Though I had read the piece in which Mead introduced the phrase, I didn’t immediately recognize it, perhaps because I rather like Mead and his work in general, and preferred to put what I considered a substandard effort out of my mind.  Not that the piece couldn’t have been worse:  To Mead’s credit, he doesn’t rest on common conservative substitutions of Iran (or whatever other enemy) for Nazi Germany, Ahmadinejad (or whatever other enemy leader) for Hitler, Obama (or whatever other negotiator) for Chamberlain, and self (especially!) for Churchill.  He writes with an awareness of the differences between Hitler and Germany or between Stalin and Russia, or between the real threat of Nazi militarism and the arguable justice of German claims and aspirations.  He glosses over some vexing contradictions – the wartime alliance between the good guys and the favorite of the GGG’s, Uncle Joe; the rightwing isolationists and industrial profiteers who would figure prominently in liberal and leftwing histories – but he at least acknowledges in passing that the appeasers were not the only actors in the historical drama in addition to the lead characters.

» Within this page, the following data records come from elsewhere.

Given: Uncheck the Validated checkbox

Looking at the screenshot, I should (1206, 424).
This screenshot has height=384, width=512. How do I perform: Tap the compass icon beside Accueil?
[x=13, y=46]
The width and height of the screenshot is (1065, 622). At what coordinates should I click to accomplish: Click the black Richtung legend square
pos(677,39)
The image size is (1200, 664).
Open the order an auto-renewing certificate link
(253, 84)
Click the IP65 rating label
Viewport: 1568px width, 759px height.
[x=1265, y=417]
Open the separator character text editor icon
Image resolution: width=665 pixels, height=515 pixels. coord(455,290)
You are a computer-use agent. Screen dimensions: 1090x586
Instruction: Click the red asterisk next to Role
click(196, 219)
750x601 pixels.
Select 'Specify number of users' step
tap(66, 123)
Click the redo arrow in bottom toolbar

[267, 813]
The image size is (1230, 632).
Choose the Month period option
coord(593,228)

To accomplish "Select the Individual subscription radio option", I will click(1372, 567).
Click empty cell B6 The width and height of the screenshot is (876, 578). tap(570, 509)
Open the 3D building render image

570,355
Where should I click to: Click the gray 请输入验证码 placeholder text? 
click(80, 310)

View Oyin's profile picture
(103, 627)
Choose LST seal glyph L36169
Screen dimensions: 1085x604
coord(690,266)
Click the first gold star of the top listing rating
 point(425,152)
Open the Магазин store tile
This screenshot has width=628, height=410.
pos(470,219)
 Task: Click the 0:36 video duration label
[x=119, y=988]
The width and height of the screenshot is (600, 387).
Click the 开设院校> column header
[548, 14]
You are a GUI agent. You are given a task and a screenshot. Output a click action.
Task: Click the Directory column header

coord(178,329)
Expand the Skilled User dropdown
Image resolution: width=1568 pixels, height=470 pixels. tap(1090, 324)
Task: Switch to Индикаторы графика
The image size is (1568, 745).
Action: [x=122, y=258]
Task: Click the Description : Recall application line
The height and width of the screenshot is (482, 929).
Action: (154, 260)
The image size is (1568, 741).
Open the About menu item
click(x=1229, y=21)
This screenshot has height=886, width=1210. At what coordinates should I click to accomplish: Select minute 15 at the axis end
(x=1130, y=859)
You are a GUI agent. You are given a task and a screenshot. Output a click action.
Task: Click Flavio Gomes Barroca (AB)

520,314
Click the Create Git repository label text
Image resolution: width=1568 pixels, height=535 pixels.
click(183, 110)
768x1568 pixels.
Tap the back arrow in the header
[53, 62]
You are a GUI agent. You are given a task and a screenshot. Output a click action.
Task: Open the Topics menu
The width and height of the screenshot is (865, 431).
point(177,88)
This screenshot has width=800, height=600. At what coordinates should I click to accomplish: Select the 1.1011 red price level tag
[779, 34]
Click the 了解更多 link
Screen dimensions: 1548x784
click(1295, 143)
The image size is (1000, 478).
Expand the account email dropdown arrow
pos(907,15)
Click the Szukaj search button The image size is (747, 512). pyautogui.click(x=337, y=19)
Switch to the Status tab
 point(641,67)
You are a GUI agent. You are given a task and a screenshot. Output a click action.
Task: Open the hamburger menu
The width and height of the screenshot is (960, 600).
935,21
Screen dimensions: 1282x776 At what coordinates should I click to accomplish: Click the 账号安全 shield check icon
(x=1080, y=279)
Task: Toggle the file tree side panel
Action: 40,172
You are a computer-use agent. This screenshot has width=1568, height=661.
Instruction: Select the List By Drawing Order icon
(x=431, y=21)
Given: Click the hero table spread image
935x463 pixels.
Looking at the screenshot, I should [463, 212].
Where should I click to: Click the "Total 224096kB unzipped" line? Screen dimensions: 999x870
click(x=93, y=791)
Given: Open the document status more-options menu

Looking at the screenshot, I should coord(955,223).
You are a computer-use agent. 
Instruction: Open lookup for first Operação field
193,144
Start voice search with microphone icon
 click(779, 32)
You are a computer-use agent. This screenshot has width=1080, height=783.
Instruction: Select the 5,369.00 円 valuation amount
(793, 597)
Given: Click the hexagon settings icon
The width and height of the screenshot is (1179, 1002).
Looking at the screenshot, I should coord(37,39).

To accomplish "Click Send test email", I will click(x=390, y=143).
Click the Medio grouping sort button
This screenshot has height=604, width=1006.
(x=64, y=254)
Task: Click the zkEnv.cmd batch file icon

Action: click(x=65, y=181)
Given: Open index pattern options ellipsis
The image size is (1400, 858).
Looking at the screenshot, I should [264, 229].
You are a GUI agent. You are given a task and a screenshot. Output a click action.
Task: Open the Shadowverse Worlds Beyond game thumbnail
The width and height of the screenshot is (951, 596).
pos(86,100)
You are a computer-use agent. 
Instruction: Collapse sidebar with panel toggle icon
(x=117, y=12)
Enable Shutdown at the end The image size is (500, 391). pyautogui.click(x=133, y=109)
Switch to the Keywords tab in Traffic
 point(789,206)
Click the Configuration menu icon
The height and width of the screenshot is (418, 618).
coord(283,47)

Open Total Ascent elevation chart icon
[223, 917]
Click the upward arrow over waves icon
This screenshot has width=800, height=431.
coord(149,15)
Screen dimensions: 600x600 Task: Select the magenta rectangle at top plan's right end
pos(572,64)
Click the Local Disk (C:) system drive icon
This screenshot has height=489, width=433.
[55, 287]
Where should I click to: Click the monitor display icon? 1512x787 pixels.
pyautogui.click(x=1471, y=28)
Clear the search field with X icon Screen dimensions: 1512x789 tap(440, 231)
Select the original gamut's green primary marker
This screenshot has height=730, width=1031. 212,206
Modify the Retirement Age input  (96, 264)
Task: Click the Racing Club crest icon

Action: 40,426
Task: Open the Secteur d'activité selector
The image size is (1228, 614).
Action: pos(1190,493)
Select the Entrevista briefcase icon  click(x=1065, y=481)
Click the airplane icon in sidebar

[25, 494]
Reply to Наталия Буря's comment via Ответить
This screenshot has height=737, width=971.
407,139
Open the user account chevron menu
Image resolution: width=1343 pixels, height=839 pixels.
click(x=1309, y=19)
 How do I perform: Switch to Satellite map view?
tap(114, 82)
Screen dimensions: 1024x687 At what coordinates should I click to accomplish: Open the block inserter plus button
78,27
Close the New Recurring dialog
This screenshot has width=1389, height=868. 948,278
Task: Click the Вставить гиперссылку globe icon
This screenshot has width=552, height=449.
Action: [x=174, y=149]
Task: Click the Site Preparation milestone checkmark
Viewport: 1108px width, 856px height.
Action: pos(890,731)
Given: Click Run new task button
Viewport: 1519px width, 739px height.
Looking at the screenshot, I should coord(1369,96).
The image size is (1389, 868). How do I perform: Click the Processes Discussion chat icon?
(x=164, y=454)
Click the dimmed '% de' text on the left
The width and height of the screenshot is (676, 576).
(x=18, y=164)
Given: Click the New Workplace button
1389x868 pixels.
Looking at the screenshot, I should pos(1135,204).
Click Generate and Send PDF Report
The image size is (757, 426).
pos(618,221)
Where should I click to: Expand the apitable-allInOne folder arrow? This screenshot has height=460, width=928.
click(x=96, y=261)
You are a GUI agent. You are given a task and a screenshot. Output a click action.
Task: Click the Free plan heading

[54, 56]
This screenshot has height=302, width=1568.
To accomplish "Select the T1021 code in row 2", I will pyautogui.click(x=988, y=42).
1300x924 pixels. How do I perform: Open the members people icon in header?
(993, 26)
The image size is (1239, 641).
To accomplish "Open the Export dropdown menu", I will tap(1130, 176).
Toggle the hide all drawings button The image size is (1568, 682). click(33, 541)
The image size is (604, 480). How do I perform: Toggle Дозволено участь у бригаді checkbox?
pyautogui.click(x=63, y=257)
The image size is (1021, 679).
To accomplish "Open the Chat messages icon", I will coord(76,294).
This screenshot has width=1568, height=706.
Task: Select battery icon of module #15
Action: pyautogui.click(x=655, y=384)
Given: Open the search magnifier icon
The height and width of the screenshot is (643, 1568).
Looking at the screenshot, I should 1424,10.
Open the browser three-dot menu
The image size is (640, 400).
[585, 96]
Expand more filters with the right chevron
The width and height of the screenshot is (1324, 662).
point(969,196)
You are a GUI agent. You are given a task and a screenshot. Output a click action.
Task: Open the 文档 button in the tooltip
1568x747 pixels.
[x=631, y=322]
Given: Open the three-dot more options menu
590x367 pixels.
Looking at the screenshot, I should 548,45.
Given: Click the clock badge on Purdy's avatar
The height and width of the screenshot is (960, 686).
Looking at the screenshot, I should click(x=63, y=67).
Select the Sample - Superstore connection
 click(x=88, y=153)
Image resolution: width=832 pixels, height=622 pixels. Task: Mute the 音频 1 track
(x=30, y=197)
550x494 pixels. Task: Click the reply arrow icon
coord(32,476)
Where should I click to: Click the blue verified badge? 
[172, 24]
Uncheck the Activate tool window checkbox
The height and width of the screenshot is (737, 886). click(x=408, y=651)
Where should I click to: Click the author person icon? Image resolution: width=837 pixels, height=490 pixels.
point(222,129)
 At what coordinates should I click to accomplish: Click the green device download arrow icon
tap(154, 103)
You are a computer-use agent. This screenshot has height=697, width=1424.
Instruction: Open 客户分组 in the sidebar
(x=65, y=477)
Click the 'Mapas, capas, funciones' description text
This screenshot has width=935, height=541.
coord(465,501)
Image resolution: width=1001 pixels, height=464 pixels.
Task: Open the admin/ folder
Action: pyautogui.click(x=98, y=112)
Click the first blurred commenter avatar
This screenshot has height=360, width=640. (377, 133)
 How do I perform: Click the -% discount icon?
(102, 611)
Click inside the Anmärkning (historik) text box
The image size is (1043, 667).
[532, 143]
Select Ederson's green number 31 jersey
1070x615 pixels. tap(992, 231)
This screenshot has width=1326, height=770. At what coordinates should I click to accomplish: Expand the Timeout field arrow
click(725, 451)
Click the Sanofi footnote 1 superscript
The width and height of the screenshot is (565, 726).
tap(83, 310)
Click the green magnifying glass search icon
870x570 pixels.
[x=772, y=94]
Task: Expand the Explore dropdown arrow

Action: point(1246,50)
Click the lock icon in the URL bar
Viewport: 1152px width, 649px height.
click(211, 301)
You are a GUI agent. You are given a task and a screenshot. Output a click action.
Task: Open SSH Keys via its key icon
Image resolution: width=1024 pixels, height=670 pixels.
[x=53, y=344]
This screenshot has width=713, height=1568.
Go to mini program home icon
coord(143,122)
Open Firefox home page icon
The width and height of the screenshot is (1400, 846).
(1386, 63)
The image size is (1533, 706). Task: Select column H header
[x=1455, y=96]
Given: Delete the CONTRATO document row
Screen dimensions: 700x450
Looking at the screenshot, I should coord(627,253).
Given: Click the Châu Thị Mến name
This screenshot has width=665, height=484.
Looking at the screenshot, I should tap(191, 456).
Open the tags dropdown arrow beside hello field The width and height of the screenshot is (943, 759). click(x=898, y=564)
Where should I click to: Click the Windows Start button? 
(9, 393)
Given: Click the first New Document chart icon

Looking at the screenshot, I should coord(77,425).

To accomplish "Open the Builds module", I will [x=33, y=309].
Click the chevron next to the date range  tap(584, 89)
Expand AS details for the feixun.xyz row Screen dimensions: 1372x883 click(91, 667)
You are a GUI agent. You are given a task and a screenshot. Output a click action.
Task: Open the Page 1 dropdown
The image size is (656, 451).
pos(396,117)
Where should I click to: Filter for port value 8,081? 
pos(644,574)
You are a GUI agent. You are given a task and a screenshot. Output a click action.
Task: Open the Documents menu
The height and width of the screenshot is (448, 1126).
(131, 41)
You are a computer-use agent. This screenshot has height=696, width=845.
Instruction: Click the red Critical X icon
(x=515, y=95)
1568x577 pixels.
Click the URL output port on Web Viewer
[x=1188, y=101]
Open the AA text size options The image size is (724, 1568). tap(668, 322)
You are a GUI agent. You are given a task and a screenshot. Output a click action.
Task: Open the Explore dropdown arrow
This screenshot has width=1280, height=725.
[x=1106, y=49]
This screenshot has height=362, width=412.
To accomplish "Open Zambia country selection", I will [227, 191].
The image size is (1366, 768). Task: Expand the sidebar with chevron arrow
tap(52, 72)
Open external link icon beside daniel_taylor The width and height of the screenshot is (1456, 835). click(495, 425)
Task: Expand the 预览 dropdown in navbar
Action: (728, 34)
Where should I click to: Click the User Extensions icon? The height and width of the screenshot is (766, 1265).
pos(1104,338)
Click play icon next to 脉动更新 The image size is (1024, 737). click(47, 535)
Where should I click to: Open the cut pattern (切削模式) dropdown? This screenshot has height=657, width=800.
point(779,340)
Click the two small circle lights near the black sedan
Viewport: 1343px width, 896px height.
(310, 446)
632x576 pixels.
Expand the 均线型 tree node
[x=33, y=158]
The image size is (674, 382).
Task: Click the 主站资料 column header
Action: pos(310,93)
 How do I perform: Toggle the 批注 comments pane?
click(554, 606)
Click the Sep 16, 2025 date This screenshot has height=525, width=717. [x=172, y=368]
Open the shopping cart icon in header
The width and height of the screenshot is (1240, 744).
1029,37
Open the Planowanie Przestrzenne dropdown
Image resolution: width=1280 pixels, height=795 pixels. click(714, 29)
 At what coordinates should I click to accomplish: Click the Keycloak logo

All the same, it seems obvious already in Mead’s sub-title – “The Blood Is Dripping From Their Hands” – that the writer has an axe to grind and enjoys the noise, and he quickly confirms the impression in a paragraph like the following:

The people I have in mind are the ‘goo-goo genocidaires,’ the willfully blind reformers, civil society activists, clergy, students and others whose foolishness and ignorance was a necessary condition for tens of millions of deaths in the last hundred years.  Unreflective, self-righteous ‘activists’ thought that to espouse peace was the same thing as to create or safeguard it.  As a result, tens of millions died.  Unless this kind of thinking is exposed and repudiated, it is likely to lead to as many or more deaths in the 21st.

Any student of the world wars has probably already written, or assigned and graded, essays on various sides of this or similar theses on the general subject of whose fault “it” was.  Contrary to Mead’s guiding assumption – that the “appeasers” have not been blamed enough – the notion of their culpability and co-responsibility is a commonplace of conservative history, an ideological cliché, as every conventional contemporary usage of the word “appeasement” will immediately demonstrate.  Attaching a silly phrase, a new-old blood libel, and a sophomoric, one-sided historical recitation does nothing for any serious discussion of the threat from Iran and the manner in which the free world of 2010 is meeting or failing to meet it.

Now that I’m done dumping on my buddy Walter Russell, I’ll note that his essay deals exclusively with the GGG’s in relation to past and present national threats and conventional, state to state diplomacy and military confrontation.  The words “Islam” and “Muslim” appear nowhere within the post (except indirectly, as a category “tag”).  Unsurprisingly, however, they turn up with high frequency in the post’s comment threads, just as Mead’s insalubrious coinage has turned up in our own discussion of “Islamophobia.”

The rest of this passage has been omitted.